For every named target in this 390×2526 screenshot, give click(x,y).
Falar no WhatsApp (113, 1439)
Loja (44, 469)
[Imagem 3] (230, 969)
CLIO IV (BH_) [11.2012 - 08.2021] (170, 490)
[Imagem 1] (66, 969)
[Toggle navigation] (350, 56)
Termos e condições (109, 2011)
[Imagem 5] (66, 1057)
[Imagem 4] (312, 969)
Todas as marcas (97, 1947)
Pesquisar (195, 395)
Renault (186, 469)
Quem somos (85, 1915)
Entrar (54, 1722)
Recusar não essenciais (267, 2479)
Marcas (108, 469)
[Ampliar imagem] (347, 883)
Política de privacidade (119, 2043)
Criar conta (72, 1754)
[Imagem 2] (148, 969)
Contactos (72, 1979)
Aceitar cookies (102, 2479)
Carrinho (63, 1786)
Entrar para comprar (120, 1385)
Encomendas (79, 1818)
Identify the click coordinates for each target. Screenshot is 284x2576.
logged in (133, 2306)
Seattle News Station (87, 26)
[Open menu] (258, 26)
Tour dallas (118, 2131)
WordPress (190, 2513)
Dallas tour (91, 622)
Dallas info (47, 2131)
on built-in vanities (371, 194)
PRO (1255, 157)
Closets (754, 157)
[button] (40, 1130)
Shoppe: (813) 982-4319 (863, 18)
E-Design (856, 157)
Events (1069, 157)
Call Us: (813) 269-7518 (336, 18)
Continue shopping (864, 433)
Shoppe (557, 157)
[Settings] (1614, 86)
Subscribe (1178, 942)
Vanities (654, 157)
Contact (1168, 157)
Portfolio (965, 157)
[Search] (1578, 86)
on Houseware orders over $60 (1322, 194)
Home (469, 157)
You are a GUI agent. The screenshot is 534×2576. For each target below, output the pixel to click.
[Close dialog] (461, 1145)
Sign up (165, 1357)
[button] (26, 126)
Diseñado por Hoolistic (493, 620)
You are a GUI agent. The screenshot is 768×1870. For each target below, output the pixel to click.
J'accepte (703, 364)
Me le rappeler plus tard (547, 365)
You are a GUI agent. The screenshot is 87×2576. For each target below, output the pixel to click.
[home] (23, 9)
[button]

■ ■ ■ ■

Lines above that contain the string "below" make up the answer.

You are a GUI agent. The screenshot is 534×2576. For each target below, output the pixel to click.
You are a GUI agent. The screenshot is 768×1870. For each target below, output the pixel to click.
You are a GUI agent. The screenshot is 87×2576. For each target below, output the pixel to click.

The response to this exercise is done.